_EXERCISE DIRECTIONS_. Below are the records. Retype exactly the lines between the lines holding "Next Post (885, 1889)" and "Interview Questions (635, 2393)", inclusive.

----- PROVIDED INFORMATION

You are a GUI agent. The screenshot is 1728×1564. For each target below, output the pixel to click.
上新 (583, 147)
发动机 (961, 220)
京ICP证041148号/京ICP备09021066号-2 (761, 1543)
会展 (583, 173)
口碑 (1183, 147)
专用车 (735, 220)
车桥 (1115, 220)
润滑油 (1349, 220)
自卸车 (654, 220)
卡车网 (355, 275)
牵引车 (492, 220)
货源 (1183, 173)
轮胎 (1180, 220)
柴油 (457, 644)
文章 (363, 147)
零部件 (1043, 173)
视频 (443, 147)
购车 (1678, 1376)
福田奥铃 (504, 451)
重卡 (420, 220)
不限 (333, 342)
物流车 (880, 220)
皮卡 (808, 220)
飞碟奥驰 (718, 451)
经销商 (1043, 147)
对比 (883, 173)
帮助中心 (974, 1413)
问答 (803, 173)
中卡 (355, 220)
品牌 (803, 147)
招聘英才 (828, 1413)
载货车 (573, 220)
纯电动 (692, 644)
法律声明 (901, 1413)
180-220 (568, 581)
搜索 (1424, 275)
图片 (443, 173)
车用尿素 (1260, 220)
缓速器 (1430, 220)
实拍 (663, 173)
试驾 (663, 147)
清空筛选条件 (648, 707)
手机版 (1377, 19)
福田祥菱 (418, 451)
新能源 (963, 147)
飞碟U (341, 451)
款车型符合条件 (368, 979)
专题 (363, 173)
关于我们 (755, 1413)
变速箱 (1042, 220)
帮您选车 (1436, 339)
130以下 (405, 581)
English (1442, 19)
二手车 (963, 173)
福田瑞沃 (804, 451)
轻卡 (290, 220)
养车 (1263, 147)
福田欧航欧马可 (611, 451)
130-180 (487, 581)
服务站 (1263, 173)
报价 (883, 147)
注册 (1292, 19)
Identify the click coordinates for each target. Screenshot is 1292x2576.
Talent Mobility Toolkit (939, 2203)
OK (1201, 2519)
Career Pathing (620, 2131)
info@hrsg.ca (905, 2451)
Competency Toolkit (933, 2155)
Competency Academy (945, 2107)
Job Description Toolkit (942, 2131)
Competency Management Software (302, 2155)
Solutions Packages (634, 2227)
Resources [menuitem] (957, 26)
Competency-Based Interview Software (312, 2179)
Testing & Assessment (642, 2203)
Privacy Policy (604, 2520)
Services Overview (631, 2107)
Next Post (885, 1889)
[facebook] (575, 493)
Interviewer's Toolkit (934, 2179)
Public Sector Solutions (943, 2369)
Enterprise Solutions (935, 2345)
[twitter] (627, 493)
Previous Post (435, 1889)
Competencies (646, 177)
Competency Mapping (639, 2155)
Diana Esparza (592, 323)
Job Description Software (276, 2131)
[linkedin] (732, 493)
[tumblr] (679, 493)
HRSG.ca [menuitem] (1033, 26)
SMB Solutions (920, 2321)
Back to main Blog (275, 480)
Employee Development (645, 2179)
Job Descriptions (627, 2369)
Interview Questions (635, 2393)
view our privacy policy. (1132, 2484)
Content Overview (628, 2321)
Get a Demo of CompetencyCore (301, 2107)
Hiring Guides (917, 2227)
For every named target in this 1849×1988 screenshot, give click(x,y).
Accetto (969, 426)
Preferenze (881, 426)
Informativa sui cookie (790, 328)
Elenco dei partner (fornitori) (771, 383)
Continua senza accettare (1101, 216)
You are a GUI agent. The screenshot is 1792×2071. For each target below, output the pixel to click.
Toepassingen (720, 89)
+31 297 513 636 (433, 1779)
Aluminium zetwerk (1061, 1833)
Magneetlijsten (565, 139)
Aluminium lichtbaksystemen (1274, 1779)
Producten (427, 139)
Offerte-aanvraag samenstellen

----------

_TASK RESPONSE_.
Next Post (885, 1889)
[facebook] (575, 493)
Interviewer's Toolkit (934, 2179)
Public Sector Solutions (943, 2369)
Enterprise Solutions (935, 2345)
[twitter] (627, 493)
Previous Post (435, 1889)
Competencies (646, 177)
Competency Mapping (639, 2155)
Diana Esparza (592, 323)
Job Description Software (276, 2131)
[linkedin] (732, 493)
[tumblr] (679, 493)
HRSG.ca [menuitem] (1033, 26)
SMB Solutions (920, 2321)
Back to main Blog (275, 480)
Employee Development (645, 2179)
Job Descriptions (627, 2369)
Interview Questions (635, 2393)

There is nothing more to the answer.